Can Dogs Eat Chicken Skin? + Raw, Fried, Cooked is Bad / How Safe?

can dogs eat chicken skin

Who doesn’t love a bit of cooked chicken skin? I know I do, but the problem is, so does my dog. Just the smell of it drives him crazy and results on those puppy dog eyes on me. But, is chicken skin safe for dogs, and should you let your pooch have it as a treat? I decided to find out with a little online research and chatting to my vet; here’s what I found.

Can dogs eat chicken skin? Dogs should not really eat chicken skin. It’s high in fat and calories and has almost no nutritional value. Chicken skin is bad for dogs, possibly leading to digestive upsets and diarrhoea, and potential weight gain and pancreatitis in the long term with regular feeding.
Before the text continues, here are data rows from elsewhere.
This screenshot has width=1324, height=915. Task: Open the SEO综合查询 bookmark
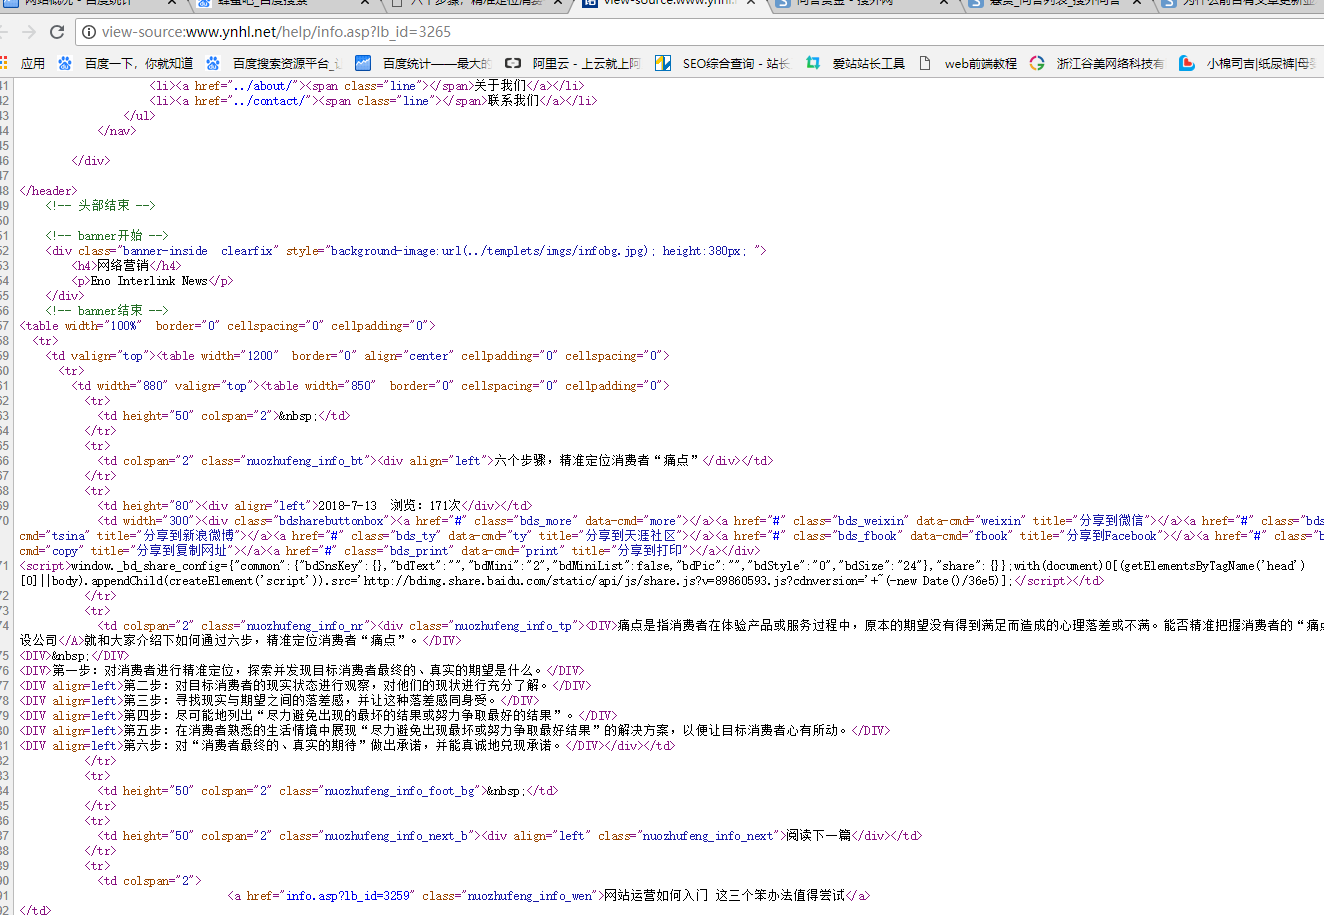pos(724,63)
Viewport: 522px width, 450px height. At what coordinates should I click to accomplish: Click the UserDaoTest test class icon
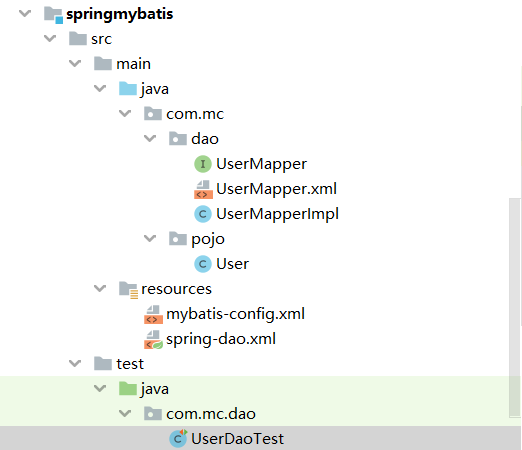(178, 438)
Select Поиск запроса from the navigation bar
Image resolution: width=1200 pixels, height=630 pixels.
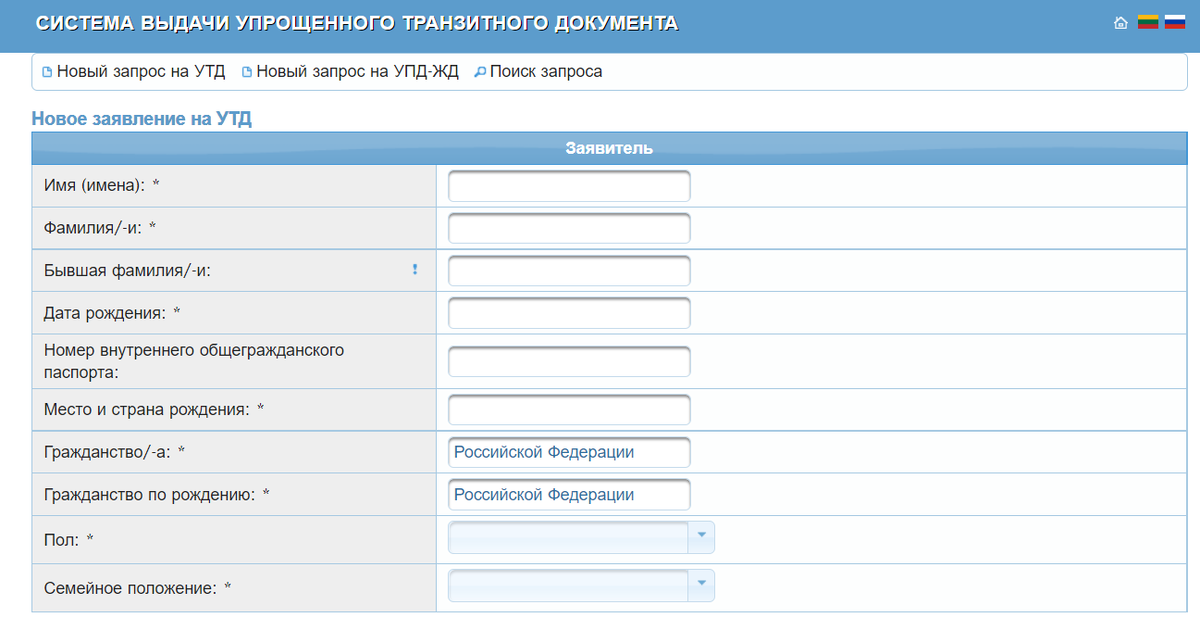pyautogui.click(x=546, y=71)
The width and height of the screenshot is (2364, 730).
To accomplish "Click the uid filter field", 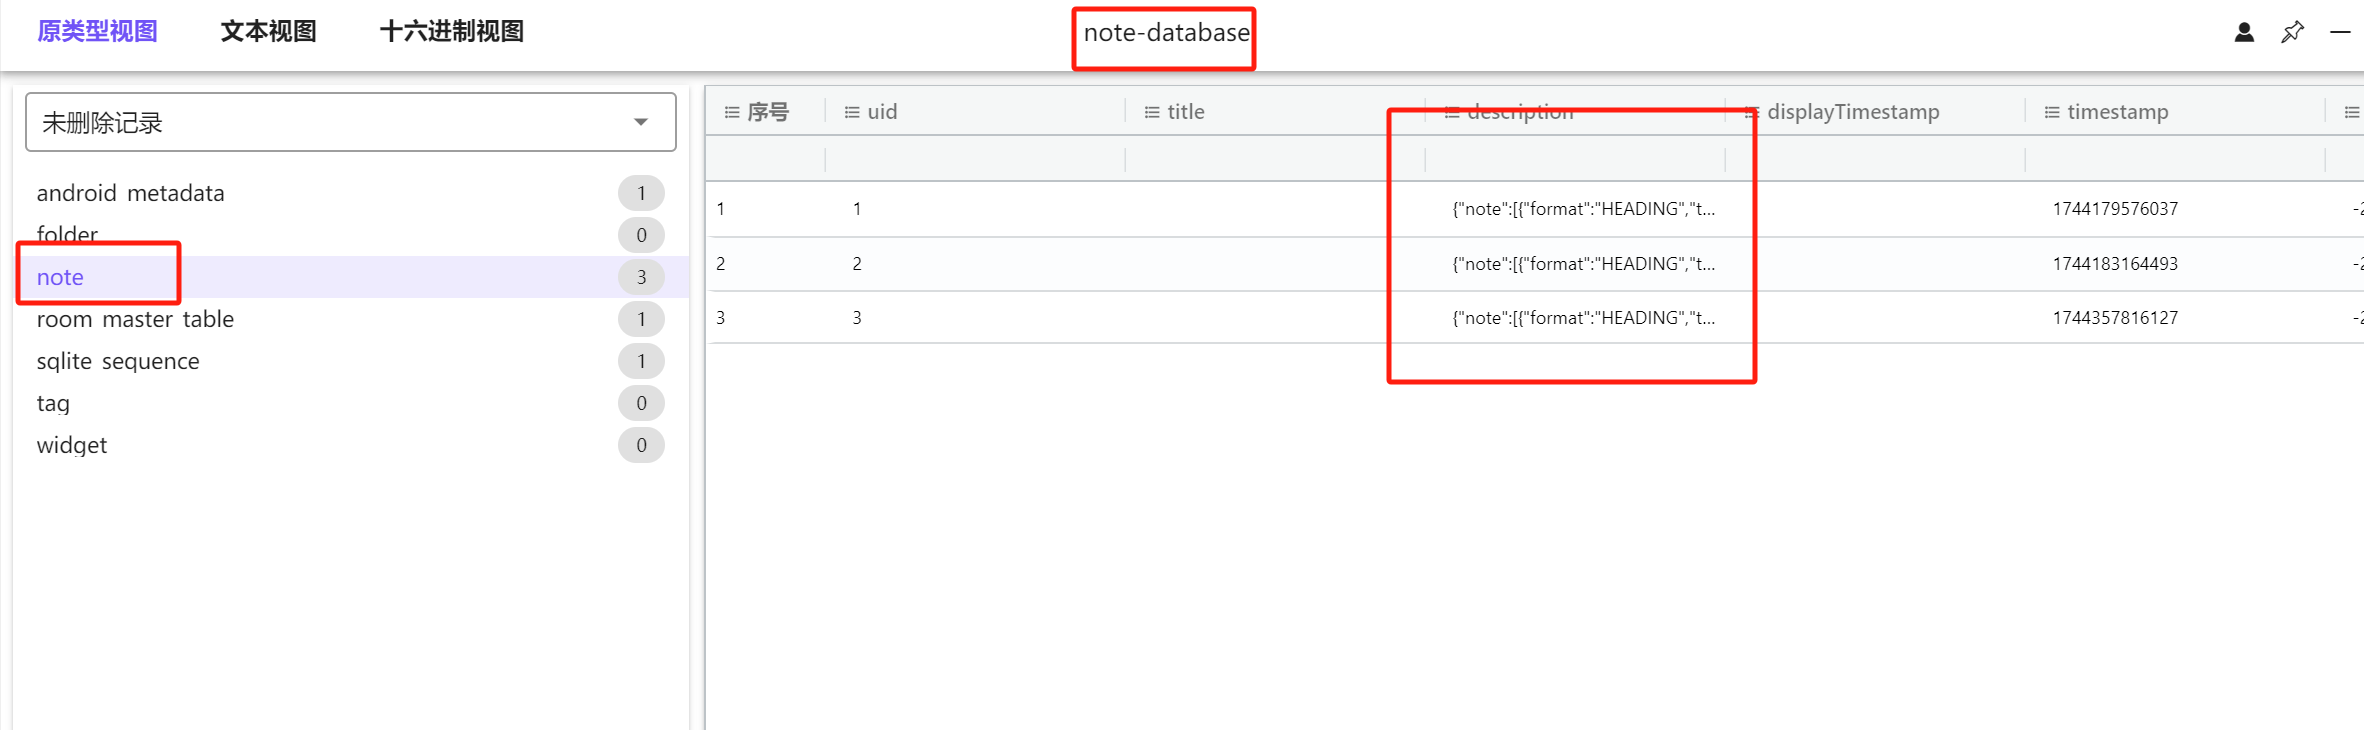I will pos(974,159).
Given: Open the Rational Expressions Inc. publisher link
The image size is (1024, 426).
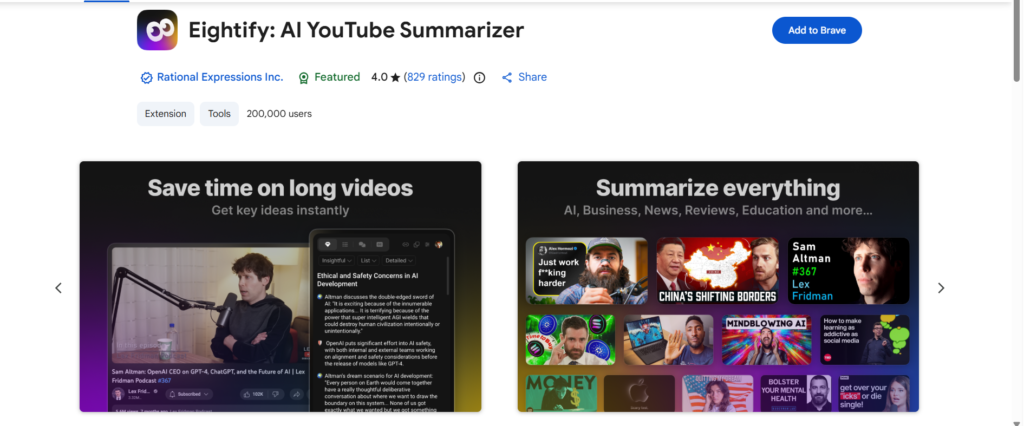Looking at the screenshot, I should (220, 77).
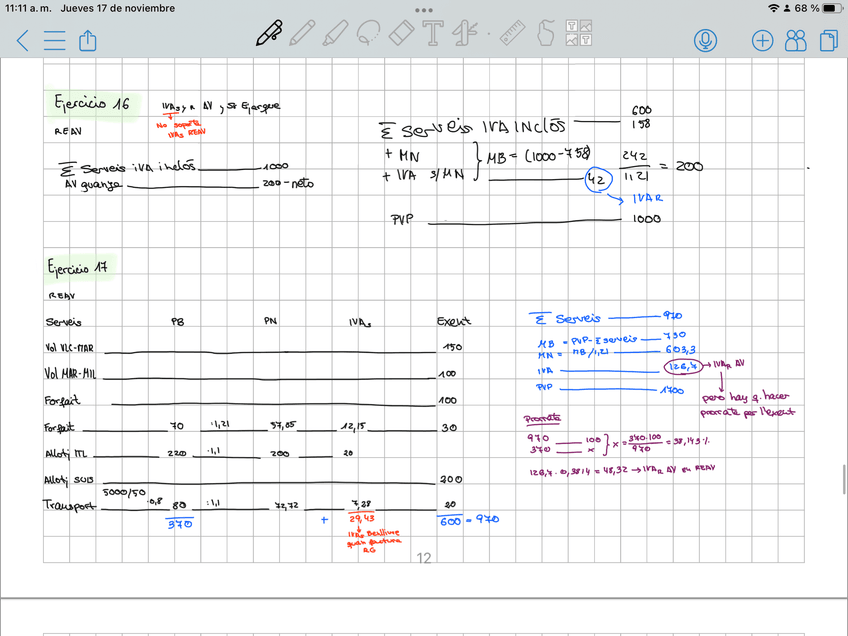
Task: Go back with the left chevron
Action: [x=23, y=40]
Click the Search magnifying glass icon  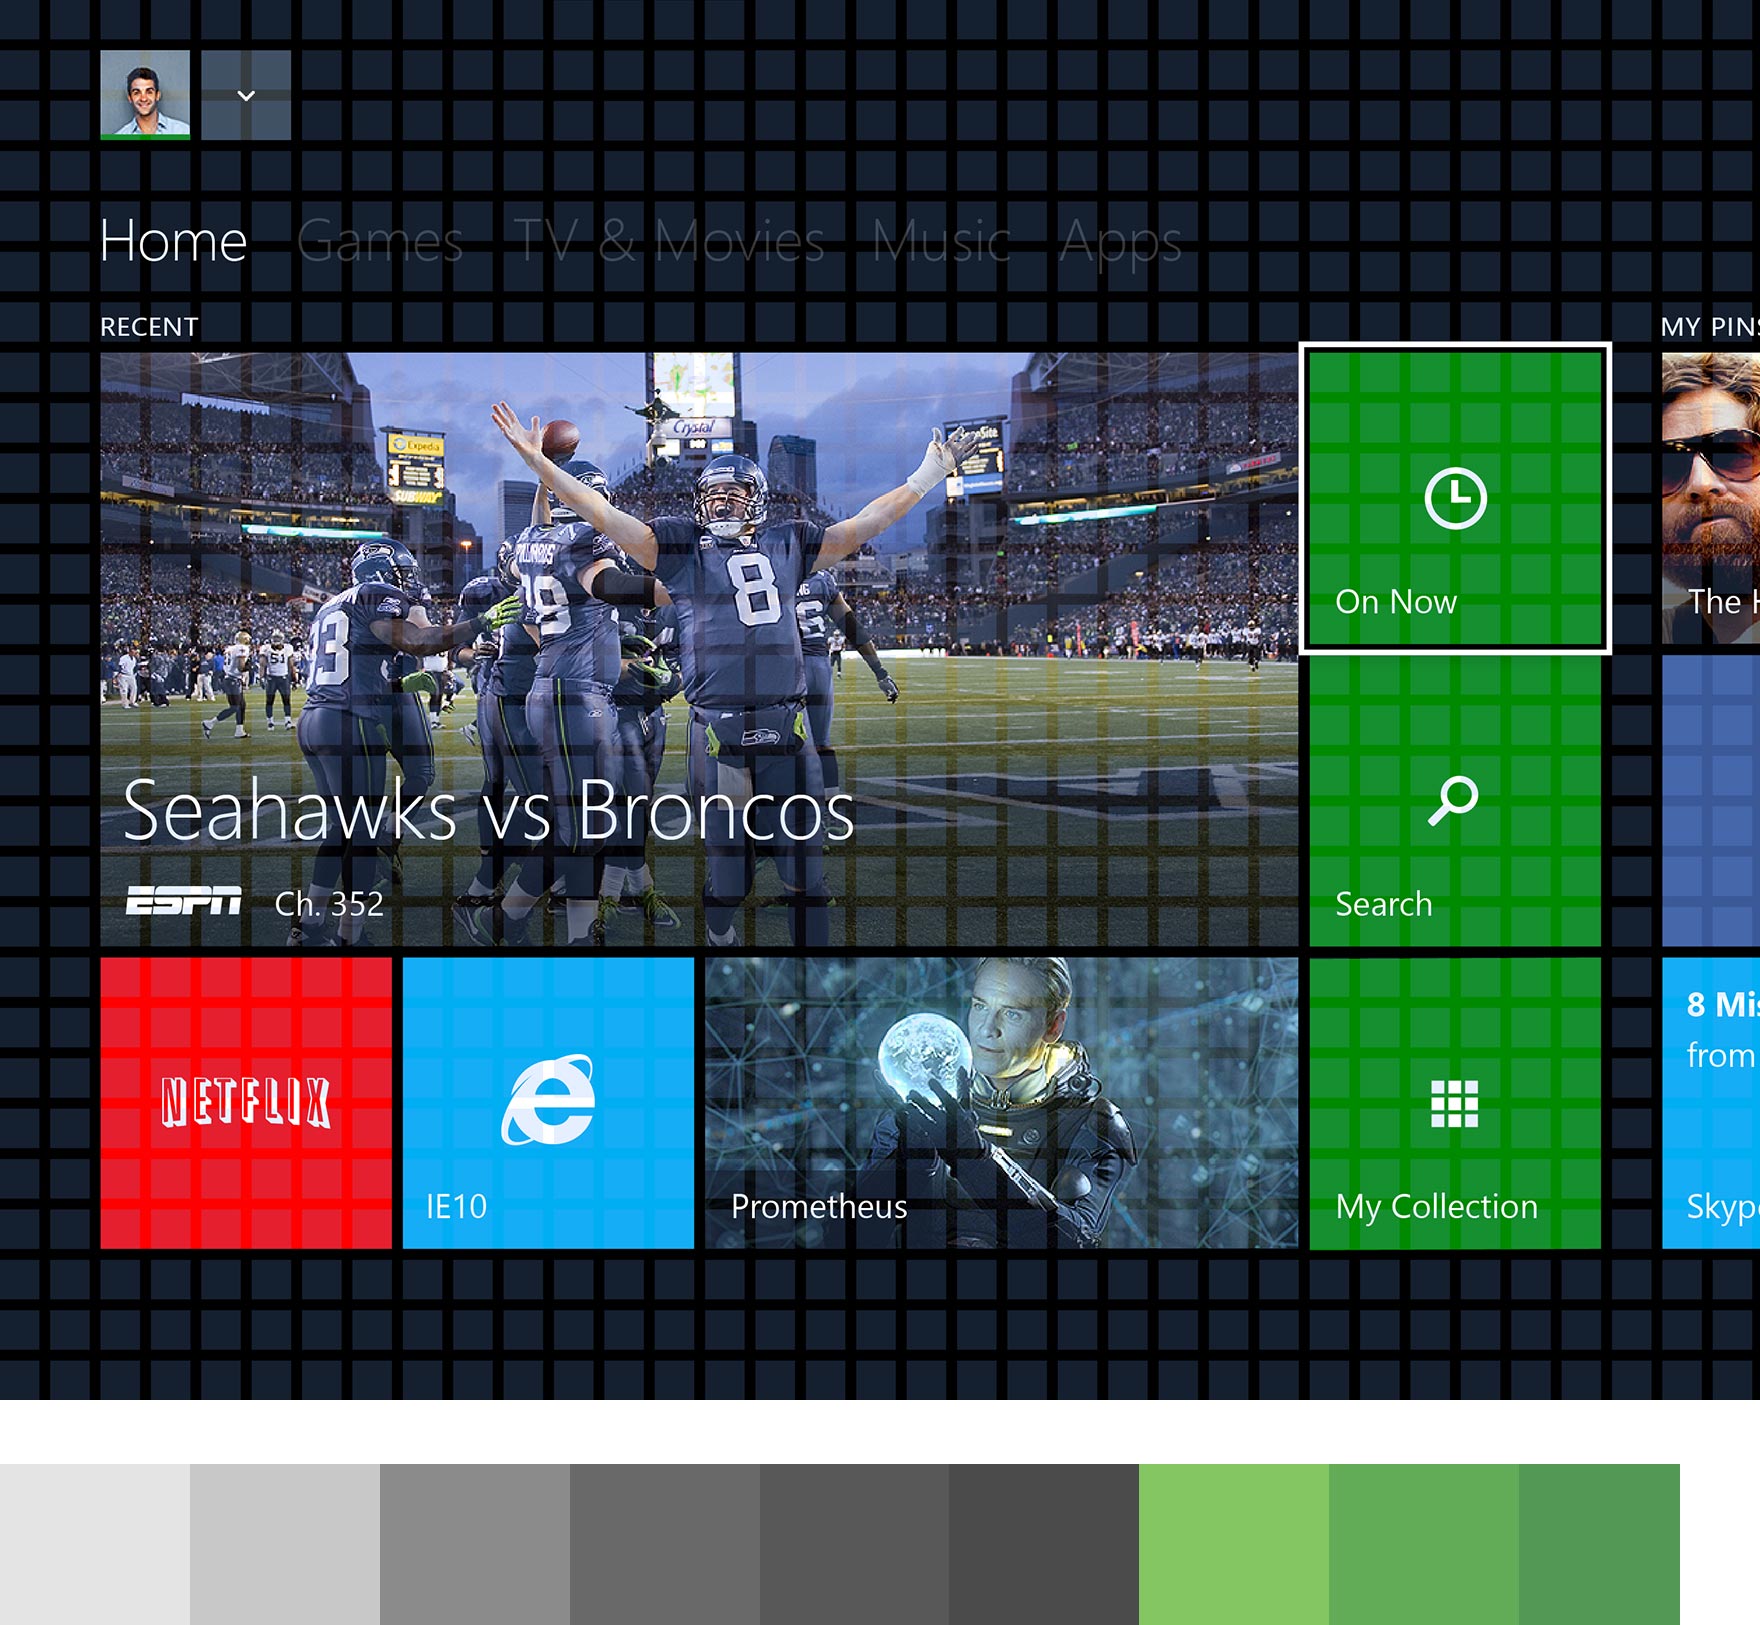[x=1453, y=800]
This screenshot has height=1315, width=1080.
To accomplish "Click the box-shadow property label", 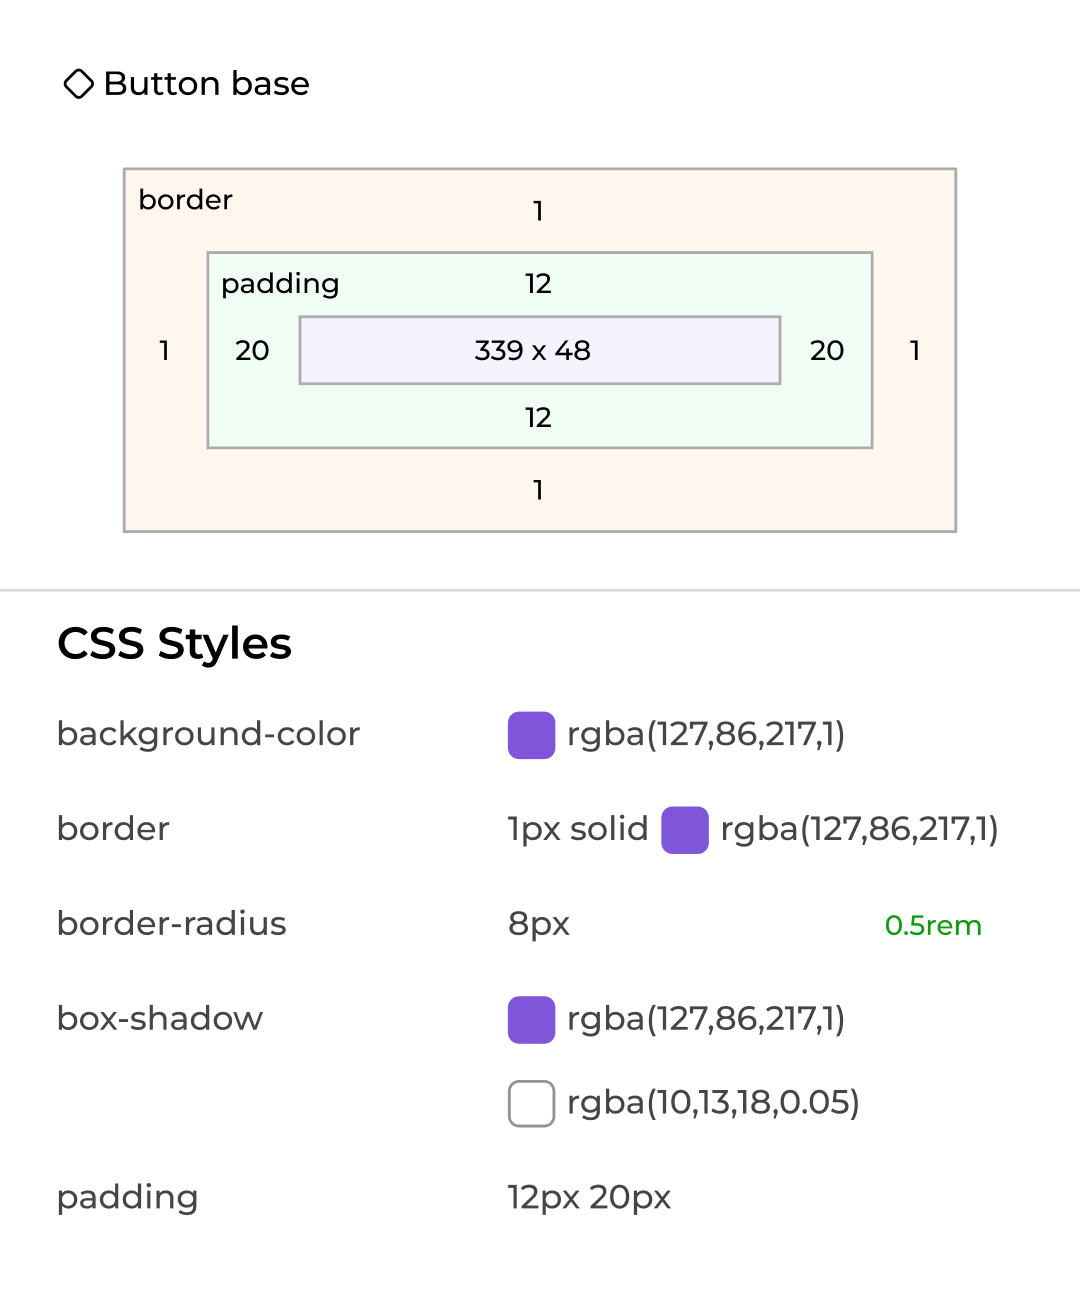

Sounds nasty doesn’t it, but I don’t wish to panic you.

If your dog eats a little roasted, cooked, fried, or raw chicken skin then the chances are he will be fine. You should look out for any unusual reactions over the next 24 hours though: a possible scenario could be sickness and diarrhoea.

I used to believe that a large dog could probably get away with eating a lot of cooked chicken skin without any adverse reaction, but it might be different for smaller dogs. The reason being; the high fat content of chicken skin.

However, after publishing this guide I called my vet, and she told me the following which completely changed my opinion:

“All dogs have small digestive tracts, even the larger breeds. This means just small amounts of rich and unsuitable foods can cause them problems including vomiting and diarrhoea. Chicken skin can be harmful to dogs, so I would avoid them eating it completely.”

An alternative and healthier snack option

If your dog loves the taste and smell of chicken (whose dog doesn’t!) then you might want to consider a healthier option then please take a look at the ones I found on Amazon. When browsing, look for organic and natural with no added salt, preservative, and preferably the breast part of the chicken.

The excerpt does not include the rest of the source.